Marv Tarplin, the Motown guitarist and songwriter who shaped the sound of Smokey Robinson and the Miracles and was a co-writer of "The Tracks of My Tears" and other hits, died on Friday at his home in Las Vegas. He was 70.

The cause of death has not been determined, a spokeswoman for the Miracles, Jeanne Sorensen, said.

Mr. Tarplin had a knack for coming up with catchy riffs and melodies. He was fooling around with a calypso song he had heard Harry Belafonte sing, rearranging the chords, when he came up with the three-chord vamp that formed the backbone of the 1965 hit “The Tracks of My Tears,” for which Mr. Robinson wrote some of the most poignant lines in pop music.

Mr. Tarplin wrote much of the music for several other Miracles hits, including "My Girls Has Gone", "Going to a Go- Go' and " The Love I Saw in You Was Just a Mirage".

He also collaborated on several songs that Marvin Gaye recorded. Two of the songs he wrote for Mr. Gaye (with Mr. Robinson and others) reached No. 1 on the rhythm-and-blues charts in 1965:"I'll Be Doggone" and "Ain't Taht  Peculiar"

Mr. Tarplin first came to Berry Gordy Jr.’s Motown label in the late 1950s as a guitar player for the Primettes, a teenage girl group that later became the Supremes. Mr. Robinson, who was already with the label, auditioned the group and told the singers to keep working, but he hired away Mr. Tarplin on the spot to play for the Miracles. It was the start of a five-decade collaboration.

“Marvin was a brilliant guitarist whose music has always inspired me,” Mr. Robinson told the British newspaper The Guardian.

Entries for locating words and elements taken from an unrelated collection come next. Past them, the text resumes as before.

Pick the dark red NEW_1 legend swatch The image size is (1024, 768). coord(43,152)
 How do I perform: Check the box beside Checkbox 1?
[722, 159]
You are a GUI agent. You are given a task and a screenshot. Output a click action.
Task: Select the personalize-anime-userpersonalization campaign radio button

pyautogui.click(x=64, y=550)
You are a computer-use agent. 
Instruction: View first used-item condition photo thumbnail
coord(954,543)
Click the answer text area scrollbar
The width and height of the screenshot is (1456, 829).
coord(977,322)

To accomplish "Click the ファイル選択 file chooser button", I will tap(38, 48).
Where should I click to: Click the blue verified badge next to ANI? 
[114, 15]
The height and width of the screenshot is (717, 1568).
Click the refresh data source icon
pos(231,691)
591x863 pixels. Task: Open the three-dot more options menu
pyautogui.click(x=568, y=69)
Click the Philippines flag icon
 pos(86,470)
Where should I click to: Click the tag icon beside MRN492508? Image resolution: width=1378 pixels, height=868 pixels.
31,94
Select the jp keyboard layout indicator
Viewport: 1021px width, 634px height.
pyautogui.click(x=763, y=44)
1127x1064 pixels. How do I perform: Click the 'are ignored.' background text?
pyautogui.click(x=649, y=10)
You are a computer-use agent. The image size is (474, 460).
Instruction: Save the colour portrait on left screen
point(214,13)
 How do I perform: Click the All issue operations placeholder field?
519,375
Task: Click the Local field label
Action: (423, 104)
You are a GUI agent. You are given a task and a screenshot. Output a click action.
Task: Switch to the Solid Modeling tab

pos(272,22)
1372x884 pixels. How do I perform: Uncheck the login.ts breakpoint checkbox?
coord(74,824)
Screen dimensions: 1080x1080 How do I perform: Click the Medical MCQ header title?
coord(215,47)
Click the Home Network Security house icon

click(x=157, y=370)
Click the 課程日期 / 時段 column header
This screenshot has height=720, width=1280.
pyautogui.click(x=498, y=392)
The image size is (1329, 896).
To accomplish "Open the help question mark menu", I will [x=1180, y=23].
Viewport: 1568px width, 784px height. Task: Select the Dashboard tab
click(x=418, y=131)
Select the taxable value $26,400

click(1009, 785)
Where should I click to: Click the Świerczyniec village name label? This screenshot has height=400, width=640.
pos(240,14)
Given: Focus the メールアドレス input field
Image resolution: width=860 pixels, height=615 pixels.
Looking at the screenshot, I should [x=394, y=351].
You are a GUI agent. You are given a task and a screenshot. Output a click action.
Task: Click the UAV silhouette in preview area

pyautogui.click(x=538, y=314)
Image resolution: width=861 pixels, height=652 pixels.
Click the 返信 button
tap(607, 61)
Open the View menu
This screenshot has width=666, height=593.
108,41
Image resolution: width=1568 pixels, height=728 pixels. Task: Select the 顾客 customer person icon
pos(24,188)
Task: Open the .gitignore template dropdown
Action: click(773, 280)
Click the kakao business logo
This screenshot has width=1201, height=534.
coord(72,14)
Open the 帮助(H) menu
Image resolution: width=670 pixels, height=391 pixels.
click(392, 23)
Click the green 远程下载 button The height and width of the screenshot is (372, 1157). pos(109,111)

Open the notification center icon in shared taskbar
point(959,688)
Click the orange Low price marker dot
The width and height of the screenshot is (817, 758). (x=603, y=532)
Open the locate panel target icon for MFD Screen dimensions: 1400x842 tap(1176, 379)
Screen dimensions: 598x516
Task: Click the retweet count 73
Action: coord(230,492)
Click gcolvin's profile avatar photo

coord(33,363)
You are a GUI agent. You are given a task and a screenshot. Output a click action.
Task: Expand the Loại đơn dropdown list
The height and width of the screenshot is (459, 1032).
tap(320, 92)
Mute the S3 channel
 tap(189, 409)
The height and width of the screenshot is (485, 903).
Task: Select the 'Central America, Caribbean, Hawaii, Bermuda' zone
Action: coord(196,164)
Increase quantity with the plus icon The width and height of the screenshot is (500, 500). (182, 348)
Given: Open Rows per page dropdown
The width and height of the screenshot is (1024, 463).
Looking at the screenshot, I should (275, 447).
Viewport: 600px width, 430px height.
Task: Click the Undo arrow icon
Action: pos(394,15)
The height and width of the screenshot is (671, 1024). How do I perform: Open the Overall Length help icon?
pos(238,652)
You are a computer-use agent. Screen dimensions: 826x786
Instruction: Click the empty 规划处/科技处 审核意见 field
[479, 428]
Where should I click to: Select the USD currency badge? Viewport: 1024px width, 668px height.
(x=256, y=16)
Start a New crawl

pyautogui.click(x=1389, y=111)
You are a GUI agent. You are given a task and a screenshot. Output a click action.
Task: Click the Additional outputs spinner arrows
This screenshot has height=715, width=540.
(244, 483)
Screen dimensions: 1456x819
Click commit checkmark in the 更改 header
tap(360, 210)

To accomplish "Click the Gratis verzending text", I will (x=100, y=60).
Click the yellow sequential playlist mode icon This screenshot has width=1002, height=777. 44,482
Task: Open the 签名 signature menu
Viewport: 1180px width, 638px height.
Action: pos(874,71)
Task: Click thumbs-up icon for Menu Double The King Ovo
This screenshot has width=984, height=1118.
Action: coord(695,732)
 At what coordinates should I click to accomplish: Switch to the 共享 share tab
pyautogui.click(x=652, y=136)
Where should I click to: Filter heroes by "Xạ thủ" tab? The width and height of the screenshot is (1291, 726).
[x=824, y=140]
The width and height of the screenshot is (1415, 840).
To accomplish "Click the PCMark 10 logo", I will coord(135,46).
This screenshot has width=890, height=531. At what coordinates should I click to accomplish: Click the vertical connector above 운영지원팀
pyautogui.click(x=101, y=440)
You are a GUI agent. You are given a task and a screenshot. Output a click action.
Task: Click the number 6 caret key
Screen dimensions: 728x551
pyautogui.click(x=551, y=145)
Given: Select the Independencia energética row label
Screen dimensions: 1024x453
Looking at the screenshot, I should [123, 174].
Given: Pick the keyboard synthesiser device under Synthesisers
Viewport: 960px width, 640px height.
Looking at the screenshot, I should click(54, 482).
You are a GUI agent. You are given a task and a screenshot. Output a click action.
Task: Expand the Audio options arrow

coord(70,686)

When Mr. Robinson began his solo career in 1972, Mr. Tarplin initially stayed with the Miracles in Detroit, but he moved to Los Angeles to work with Mr. Robinson the next year. Over the next decade he contributed music to many of Mr. Robinson’s most memorable songs as a solo artist, including the hit “Cruisin’ ” in 1979. He continued touring with Mr. Robinson until he retired in 2008.

Mr. Tarplin was born in Atlanta on June 13, 1941, and moved with his family to Detroit, where his mother enrolled him in piano classes before he picked up a guitar and found his vocation. He was walking into a Detroit nightclub called the Flame Show Bar when members of the Primettes shouted out to him, saying they had seen him from their rehearsal space across the street. Two of them, Mary Wilson and Florence Ballard, had gone to Northeastern High School with Mr. Tarplin. He agreed to become their guitarist, playing with them at their early gigs and attending their Motown audition. It was a decision that changed his life.